No, if you got down that particular branch, it goes like this:

PC: I will see if I can find this relic.
Teagan: No one else can. Even if I wished to do it myself, I cannot abandon Redcliffe to its own devices.
Teagan: Perhaps you could seek out the brother's home in Denerim and see if any clues remain on his whereabouts. It is the only place to begin the search, I think.
Teagan: I must go to the hall and begin rebuilding. I wish you luck, and may the Maker go with you.
(end)

there's nothing here that'd openly suggest Teagan thinks you believe in the Urn. He only believes that you'll give it a try to find it, which is what you declare.

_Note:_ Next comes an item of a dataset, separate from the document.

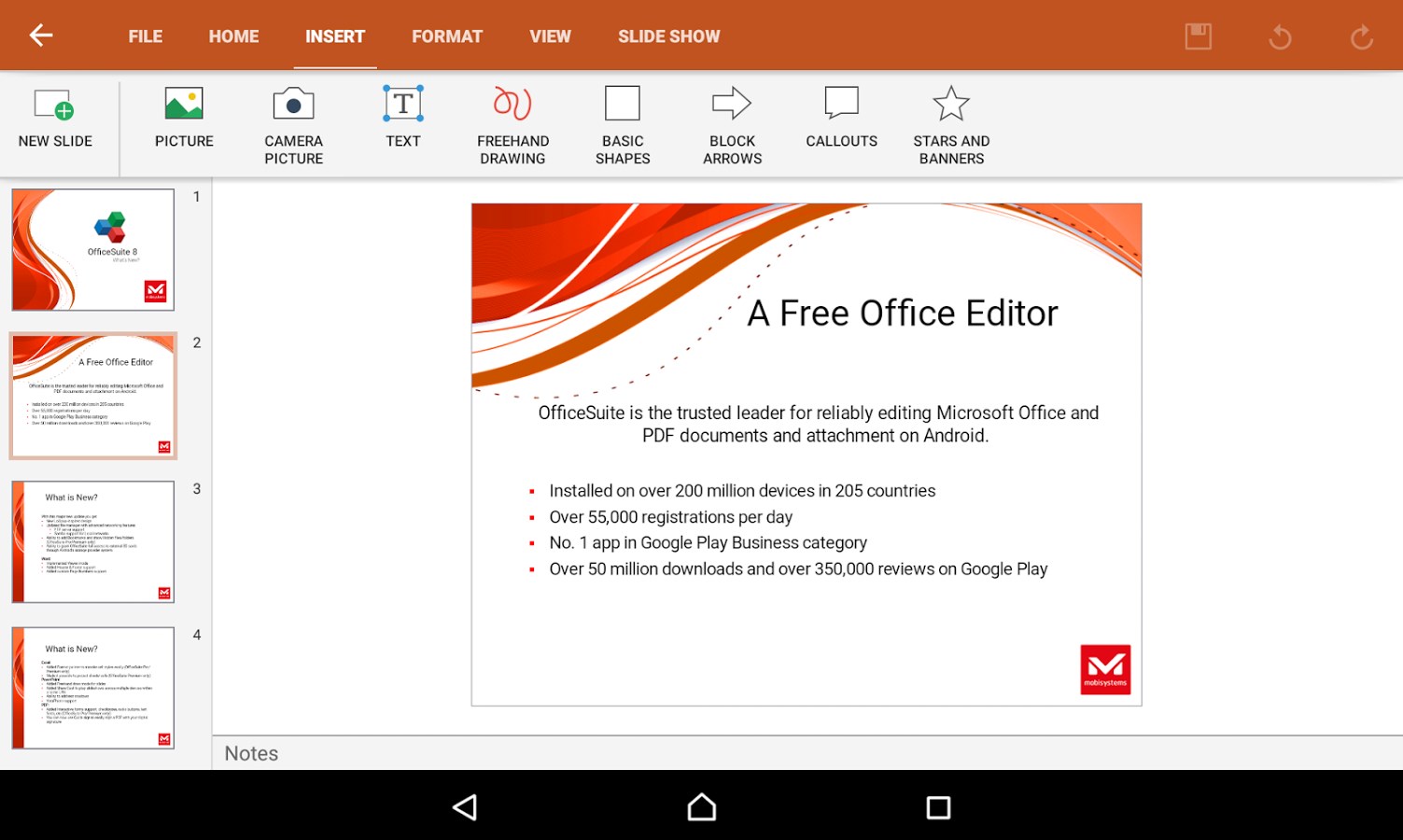Switch to the FORMAT tab
The height and width of the screenshot is (840, 1403).
click(x=446, y=35)
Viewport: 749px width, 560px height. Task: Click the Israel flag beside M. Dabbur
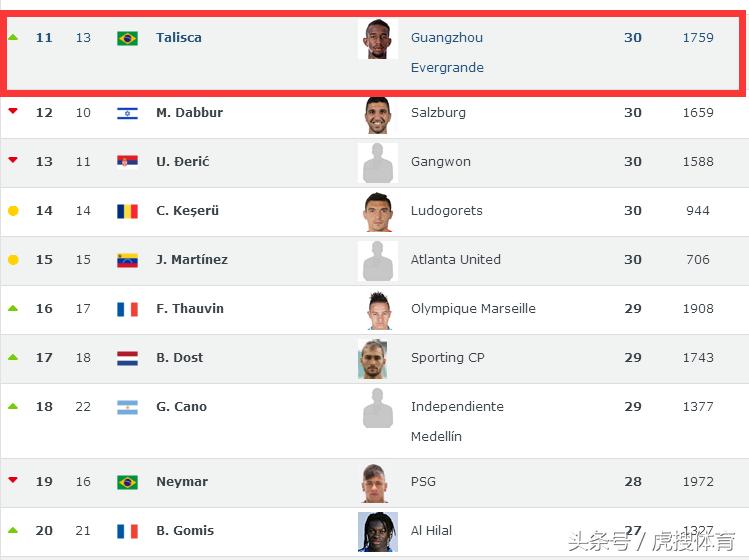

This is absolutely correct.

Also, Isolde is grasping at straws.  She'll cling to any sliver of hope she can get.  Grief-stricken people aren't generally rational.

As for correcting incorrect interpretations, I don't see why you'd usually bother.  Unless the misinterpretation affects what you'll actually be able to do, who cares whether someone misunderstood you?  They'll figure it out eventually when your actions match what you actually meant in the first place.


My warden quite commonly chose the "I will see if I can find x" options for a lot of things.  It may not be overtly skeptical, but I think it does come across as rather noncommittal.  But I do agree that the Sacred Ashes quest does seem like it could be avoided if Teagan would just man up. 

The other quest that always bothered me from that point of view was chasing Branka in the Deep Roads. 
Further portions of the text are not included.